** STATED PROBLEM **
Transcribe the section of the film discussion that starts with the words containing "Understood. But does" and ends with "a good word.".

** SOURCE DOCUMENT **
• Caught this yesterday. Not a bad flick but is probably best described as “pedestrian.” I thought Pitt was really good and the thing is “Saving Private Ryan” level graphic. I wouldn’t call it “must see.” I don’t think any one interested will find it a waste of time though.

  • '18 '17 '16 '15 Customizer

    Good to know. Thanks for the brief review.

    I had a suspicion that it would be ‘pedestrian’ as you said. Just seemed a little too commercialized to be otherwise. Still looking forward to seeing it.


  • It isn’t pedestrian because it is commercialized. It just doesn’t really cover any new ground or have a new idea.

    Kids who haven’t seen a lot of war pictures will probably take more out of it than those of us with a shelf of them in our DVD collections.

  • '18 '17 '16 '15 Customizer

    Understood. But does it fall into the ‘rah, rah’ USA war experience film, or does it seem like a war film that happens to be about US soldiers? I was just concerned that it might be overly dramatized (like Pearl Harbor) rather than respectfully gritty (Saving Private Ryan).


  • No not a “Rah, rah, Go Team” war film. It happens to be about US soldiers. It is respectfully gritty. Not by any means a “Pearl Harbor” type of deal. “Unromantic” seems a good word.

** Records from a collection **
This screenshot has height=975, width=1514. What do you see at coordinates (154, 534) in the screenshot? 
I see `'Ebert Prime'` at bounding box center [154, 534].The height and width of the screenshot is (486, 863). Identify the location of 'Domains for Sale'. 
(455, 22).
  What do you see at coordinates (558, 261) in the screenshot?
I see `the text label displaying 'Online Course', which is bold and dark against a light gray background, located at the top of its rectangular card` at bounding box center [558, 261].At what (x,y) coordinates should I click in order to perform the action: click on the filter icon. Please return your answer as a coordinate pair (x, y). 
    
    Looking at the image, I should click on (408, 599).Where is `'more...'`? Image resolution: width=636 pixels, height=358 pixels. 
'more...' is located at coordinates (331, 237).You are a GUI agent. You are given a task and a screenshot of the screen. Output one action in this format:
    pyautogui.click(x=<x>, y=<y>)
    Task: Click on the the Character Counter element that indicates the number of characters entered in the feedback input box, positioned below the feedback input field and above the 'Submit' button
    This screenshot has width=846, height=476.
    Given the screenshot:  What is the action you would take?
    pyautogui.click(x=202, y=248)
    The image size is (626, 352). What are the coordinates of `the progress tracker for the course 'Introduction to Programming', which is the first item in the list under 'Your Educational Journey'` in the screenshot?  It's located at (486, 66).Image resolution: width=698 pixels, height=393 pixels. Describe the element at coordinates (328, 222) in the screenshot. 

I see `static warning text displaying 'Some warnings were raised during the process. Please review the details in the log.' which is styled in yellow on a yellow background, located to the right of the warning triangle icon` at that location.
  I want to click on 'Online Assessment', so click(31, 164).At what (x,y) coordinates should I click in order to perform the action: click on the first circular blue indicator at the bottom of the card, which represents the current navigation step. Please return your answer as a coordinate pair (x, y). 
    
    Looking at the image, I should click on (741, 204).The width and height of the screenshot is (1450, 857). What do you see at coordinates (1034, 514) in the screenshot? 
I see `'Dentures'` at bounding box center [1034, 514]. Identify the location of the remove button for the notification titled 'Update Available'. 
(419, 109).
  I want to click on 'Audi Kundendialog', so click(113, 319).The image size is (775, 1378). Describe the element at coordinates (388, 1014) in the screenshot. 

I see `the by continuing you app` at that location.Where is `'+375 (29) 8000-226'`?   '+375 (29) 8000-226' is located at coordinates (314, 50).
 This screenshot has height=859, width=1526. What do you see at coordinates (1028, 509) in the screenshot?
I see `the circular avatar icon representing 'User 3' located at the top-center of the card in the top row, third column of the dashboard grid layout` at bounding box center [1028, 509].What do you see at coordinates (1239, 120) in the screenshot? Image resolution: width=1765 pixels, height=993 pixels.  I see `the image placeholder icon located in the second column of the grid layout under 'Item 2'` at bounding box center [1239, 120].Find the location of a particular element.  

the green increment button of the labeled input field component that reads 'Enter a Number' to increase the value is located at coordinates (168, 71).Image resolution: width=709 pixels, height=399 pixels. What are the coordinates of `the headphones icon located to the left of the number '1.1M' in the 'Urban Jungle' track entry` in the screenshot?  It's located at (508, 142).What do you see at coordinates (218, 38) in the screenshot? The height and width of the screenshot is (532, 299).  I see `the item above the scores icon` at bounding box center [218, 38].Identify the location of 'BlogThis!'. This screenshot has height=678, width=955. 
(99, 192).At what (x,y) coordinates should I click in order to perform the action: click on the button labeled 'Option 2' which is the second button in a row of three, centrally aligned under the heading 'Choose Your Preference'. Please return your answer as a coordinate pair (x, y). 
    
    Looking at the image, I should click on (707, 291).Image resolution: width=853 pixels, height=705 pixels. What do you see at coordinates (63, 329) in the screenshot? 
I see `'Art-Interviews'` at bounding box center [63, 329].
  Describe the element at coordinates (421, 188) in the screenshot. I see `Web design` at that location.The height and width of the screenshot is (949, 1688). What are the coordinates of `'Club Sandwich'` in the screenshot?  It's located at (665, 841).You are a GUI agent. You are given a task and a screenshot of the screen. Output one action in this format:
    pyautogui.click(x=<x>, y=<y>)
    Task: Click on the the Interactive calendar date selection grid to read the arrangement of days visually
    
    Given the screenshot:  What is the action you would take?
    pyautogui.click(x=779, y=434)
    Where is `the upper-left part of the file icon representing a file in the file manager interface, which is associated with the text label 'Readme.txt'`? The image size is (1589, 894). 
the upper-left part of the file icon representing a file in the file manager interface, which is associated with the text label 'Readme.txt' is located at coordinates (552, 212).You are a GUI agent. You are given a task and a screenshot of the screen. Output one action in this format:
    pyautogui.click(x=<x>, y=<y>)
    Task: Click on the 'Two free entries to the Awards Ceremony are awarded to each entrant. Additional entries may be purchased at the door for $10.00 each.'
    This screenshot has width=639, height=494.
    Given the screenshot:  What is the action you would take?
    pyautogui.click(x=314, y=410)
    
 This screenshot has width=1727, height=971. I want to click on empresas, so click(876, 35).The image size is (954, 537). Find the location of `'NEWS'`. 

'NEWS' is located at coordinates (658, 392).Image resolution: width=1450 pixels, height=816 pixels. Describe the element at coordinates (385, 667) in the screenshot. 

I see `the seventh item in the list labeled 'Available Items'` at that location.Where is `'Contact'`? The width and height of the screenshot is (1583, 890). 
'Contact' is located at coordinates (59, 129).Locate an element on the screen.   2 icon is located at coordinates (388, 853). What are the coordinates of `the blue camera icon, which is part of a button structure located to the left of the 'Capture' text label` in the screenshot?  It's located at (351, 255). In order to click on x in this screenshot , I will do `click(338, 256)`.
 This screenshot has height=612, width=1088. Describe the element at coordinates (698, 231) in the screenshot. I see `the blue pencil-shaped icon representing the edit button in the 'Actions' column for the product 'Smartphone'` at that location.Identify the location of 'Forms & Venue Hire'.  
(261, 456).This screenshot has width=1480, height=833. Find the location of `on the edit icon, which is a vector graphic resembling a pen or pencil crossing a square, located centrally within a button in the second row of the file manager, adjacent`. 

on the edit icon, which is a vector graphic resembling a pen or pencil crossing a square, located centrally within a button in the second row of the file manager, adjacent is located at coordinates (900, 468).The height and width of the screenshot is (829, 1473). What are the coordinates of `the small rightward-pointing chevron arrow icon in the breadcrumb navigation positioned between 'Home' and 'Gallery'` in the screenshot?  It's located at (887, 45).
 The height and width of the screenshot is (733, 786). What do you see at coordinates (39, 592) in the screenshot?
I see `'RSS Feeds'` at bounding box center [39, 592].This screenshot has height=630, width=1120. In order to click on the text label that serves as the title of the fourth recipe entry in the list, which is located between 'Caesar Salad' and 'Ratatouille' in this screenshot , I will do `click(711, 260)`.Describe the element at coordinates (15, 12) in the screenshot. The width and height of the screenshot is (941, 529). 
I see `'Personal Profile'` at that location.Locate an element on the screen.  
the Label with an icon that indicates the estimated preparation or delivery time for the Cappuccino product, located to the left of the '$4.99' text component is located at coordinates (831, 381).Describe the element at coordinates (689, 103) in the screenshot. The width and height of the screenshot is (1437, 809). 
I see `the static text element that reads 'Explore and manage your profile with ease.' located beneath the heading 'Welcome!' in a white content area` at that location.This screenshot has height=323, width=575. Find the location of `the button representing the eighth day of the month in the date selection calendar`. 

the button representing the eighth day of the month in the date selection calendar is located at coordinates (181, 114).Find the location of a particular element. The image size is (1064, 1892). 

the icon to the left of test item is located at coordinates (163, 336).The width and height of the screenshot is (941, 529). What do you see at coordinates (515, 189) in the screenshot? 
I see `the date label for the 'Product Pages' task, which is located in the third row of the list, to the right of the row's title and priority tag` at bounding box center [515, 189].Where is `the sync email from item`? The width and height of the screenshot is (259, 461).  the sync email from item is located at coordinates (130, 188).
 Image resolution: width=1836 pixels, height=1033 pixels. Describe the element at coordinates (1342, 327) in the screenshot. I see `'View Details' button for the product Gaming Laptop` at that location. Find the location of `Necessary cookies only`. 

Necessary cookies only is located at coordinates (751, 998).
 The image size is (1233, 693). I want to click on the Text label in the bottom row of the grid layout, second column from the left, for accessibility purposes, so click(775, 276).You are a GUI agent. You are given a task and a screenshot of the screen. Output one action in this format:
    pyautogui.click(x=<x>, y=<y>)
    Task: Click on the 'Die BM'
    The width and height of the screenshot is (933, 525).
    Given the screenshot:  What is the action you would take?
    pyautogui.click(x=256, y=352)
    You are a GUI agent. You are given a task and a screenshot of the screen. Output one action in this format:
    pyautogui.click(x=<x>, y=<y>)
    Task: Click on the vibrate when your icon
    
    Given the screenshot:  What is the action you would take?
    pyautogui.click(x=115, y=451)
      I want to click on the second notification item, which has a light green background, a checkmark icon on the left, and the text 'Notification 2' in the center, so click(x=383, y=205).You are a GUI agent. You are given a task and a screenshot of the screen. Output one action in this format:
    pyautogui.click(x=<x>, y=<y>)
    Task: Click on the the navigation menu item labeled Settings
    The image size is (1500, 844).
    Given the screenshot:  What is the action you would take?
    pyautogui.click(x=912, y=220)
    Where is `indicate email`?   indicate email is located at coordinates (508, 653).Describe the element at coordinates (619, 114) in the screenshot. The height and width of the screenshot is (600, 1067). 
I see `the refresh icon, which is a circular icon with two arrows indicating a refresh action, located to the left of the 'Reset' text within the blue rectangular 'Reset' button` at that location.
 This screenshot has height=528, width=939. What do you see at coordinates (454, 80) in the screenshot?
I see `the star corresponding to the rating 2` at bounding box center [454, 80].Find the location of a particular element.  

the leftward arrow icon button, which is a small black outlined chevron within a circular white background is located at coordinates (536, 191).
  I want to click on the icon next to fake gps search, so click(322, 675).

** FINAL ANSWER **
Understood. But does it fall into the ‘rah, rah’ USA war experience film, or does it seem like a war film that happens to be about US soldiers? I was just concerned that it might be overly dramatized (like Pearl Harbor) rather than respectfully gritty (Saving Private Ryan).


  • No not a “Rah, rah, Go Team” war film. It happens to be about US soldiers. It is respectfully gritty. Not by any means a “Pearl Harbor” type of deal. “Unromantic” seems a good word.